Current stack: - Next.js on Vercel - Serverless functions for AI/LLM endpoints - Pinecone for vector storage
Questions for those running AI in production:
1. What's your serverless infrastructure choice? (Vercel/Cloud Run/Lambda)
2. How are you handling state management for long-running agent tasks?
3. What's your approach to cost optimization with LLM API calls?
4. Are you self-hosting any components?
5. How are you handling vector store scaling?
Particularly interested in hearing from teams who've scaled beyond prototype stage. Have you hit any unexpected limitations with serverless for AI workloads?
1. Probably the best is fly.io IMHO. It has a nice balance between running ephemeral containers that can support long running tasks, and quickly booting up to respond to a tool call. [1]
2. If your task is truly long running, (I'm thinking several minutes), probably wise to put trigger [2] or temporal [3] under it.
3. A mix of prompt caching, context shedding, progressive context enrichment [4].
4. I'm building a platform that can be self-hosted to do a few of the above, so I can't speak to this. But most of my customers do not.
5. To start with, a simple postgres table and pgvector is all you need. But I've recently been delighted with the DX of Upstash vector [5]. They handle the embeddings for you and give you a text-in, text-out experience. If you want more control, and savings on a higher scale, have heard good things about marqo.ai [6].

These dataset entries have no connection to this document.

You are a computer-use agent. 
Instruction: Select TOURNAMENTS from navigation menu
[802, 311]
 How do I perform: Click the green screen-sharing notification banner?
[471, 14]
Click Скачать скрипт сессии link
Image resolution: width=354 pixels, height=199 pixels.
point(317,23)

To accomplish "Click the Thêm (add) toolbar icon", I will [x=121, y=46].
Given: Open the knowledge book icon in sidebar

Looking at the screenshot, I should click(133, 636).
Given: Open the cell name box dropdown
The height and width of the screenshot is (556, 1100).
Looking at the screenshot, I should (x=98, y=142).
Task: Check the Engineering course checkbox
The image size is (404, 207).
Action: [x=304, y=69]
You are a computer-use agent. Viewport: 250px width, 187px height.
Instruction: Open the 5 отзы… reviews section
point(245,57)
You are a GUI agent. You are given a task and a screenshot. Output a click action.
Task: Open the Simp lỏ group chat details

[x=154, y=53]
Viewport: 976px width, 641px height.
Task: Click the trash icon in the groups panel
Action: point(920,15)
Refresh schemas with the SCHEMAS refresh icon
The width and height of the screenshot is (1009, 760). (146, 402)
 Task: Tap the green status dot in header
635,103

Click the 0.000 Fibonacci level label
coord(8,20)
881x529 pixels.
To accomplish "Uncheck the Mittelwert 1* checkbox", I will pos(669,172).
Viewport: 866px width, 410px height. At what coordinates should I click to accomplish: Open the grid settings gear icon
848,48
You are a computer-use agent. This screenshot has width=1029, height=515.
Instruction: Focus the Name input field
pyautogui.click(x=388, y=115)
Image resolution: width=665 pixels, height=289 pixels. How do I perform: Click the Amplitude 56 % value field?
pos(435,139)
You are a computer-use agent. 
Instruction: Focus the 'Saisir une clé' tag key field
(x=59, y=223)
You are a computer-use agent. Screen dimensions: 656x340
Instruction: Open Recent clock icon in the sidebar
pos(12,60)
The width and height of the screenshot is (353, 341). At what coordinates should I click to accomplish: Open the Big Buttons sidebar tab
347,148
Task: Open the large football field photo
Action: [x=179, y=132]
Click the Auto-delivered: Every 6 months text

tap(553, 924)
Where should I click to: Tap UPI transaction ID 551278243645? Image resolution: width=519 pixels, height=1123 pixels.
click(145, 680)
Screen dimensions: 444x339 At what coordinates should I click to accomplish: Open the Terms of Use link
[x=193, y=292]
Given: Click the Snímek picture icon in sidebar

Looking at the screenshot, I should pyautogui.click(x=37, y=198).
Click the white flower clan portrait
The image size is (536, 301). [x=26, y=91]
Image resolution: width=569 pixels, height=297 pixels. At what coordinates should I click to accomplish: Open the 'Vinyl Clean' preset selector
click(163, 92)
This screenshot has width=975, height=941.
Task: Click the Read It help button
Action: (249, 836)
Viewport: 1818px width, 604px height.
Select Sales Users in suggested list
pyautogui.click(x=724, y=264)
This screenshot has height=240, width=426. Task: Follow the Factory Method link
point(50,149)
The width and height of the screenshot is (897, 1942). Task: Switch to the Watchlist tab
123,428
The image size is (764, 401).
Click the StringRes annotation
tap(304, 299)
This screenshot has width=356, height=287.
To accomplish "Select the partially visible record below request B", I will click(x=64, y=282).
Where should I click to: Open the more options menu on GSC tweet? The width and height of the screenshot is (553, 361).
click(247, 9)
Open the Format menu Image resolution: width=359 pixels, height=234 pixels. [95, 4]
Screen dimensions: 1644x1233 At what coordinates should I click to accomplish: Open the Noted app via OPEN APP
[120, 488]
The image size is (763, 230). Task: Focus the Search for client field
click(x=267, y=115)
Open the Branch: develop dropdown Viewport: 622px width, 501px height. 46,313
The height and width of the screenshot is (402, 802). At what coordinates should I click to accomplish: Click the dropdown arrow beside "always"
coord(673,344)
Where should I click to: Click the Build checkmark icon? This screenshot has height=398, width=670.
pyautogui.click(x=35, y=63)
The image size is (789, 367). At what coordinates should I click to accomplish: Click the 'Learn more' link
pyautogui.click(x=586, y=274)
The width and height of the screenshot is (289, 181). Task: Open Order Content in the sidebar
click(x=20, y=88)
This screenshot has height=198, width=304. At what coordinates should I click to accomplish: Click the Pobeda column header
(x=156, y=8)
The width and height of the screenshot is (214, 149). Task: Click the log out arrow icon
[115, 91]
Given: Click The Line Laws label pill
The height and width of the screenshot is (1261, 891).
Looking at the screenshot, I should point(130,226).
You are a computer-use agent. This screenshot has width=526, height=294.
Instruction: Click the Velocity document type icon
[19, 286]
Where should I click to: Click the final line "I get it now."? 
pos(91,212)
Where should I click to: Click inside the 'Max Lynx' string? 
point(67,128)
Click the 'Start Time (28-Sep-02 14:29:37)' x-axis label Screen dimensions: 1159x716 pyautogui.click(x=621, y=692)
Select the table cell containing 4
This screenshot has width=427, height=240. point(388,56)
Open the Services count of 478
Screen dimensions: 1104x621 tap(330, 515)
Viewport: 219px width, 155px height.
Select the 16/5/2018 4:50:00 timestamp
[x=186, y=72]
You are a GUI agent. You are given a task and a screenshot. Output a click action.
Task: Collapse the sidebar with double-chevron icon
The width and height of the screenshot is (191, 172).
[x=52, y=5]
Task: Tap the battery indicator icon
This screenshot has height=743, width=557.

Happy to talk more about this at length. (E-mail in the profile)
[1] https://fly.io/docs/reference/architecture/
[2] trigger.dev
[3] temporal.io
[4] https://www.inferable.ai/blog/posts/llm-progressive-context-...
I actually tried fly.io briefly with Next.js apps and the deployment experience was smooth. Really interesting to hear you're using it for AI workloads too.
For fly.io with AI workloads: Are you using their Machines or Apps? I'm particularly curious about how you're handling cold starts for LLM tasks, since that was one thing I loved about fly.io for regular Next.js deployments - the cold starts were minimal.